There's no legal basis for police to stop & swab people on the street

❓If you're ever stopped by an officer, ask 'Am I being detained?'
🚶If the answer is no, you're free to walk away
❓If yes or you're asked to do something, ask 'Under what power?'
📝Make a note of what's said https://t.co/7FuYfg4Wpq

— Green & Black Cross (@GBCLegal) January 3, 2022

So while the police continue to rely on the public’s naivety as it hassles people on nights out, remember that we all have the right to resist rather than comply.
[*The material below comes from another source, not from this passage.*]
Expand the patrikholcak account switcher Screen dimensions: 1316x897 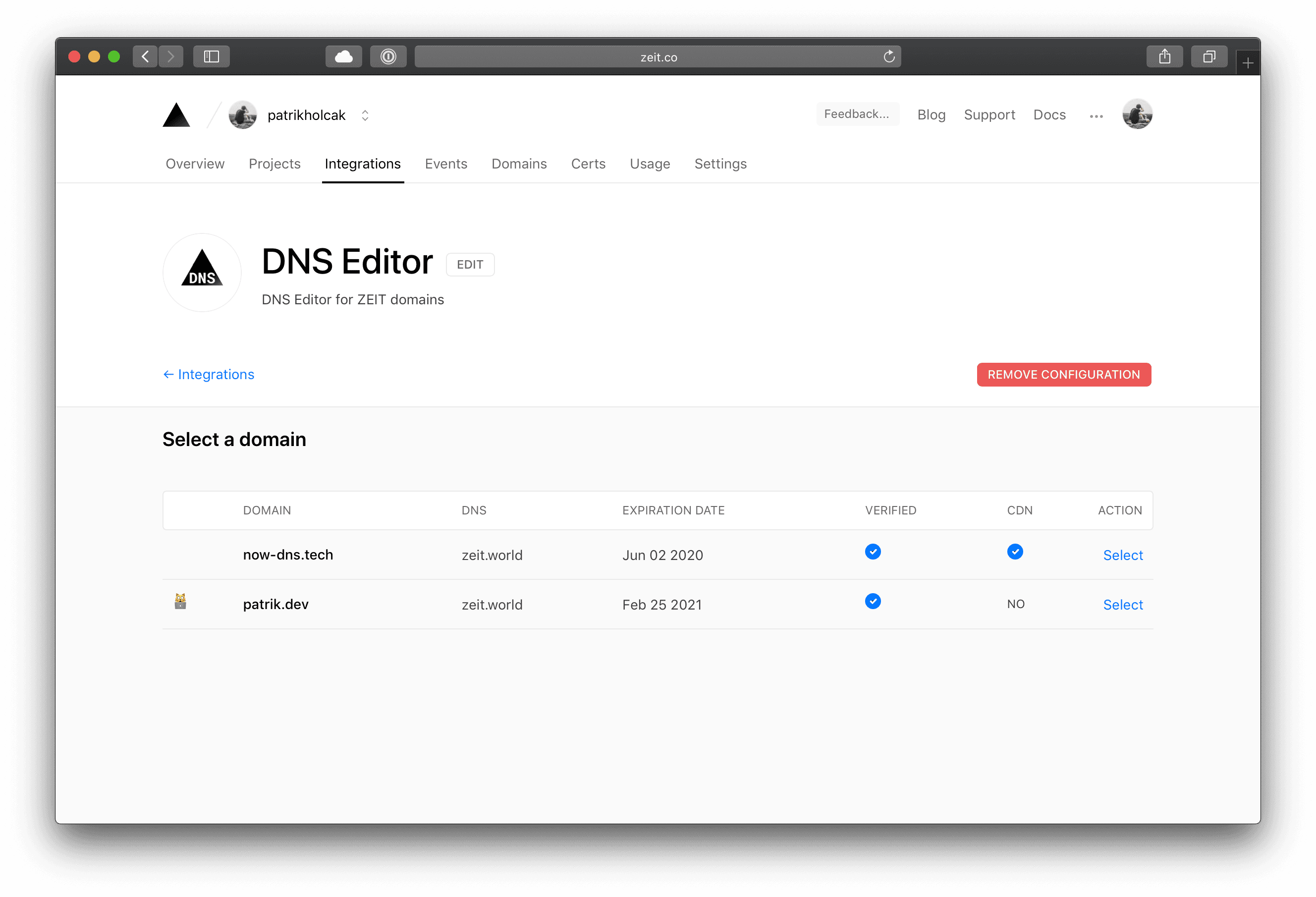(x=365, y=115)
There’s still time to stop the policing bill

We can see that the police do not make our streets any safer for women, nor will random drugs tests or stop and searches make any difference. The problem is the ingrained misogyny of men in our society, and of those who have the monopoly of violence against us.

The police already abuse the powers they have – so giving them even more powers is terrifying. The police bill, with its frightening new amendments, is currently in the House of Lords and could soon become law. Now is our last chance to resist these sweeping police powers. A national day of action has been called on 15 January. Let’s take to the streets again and kill the bill before it’s too late.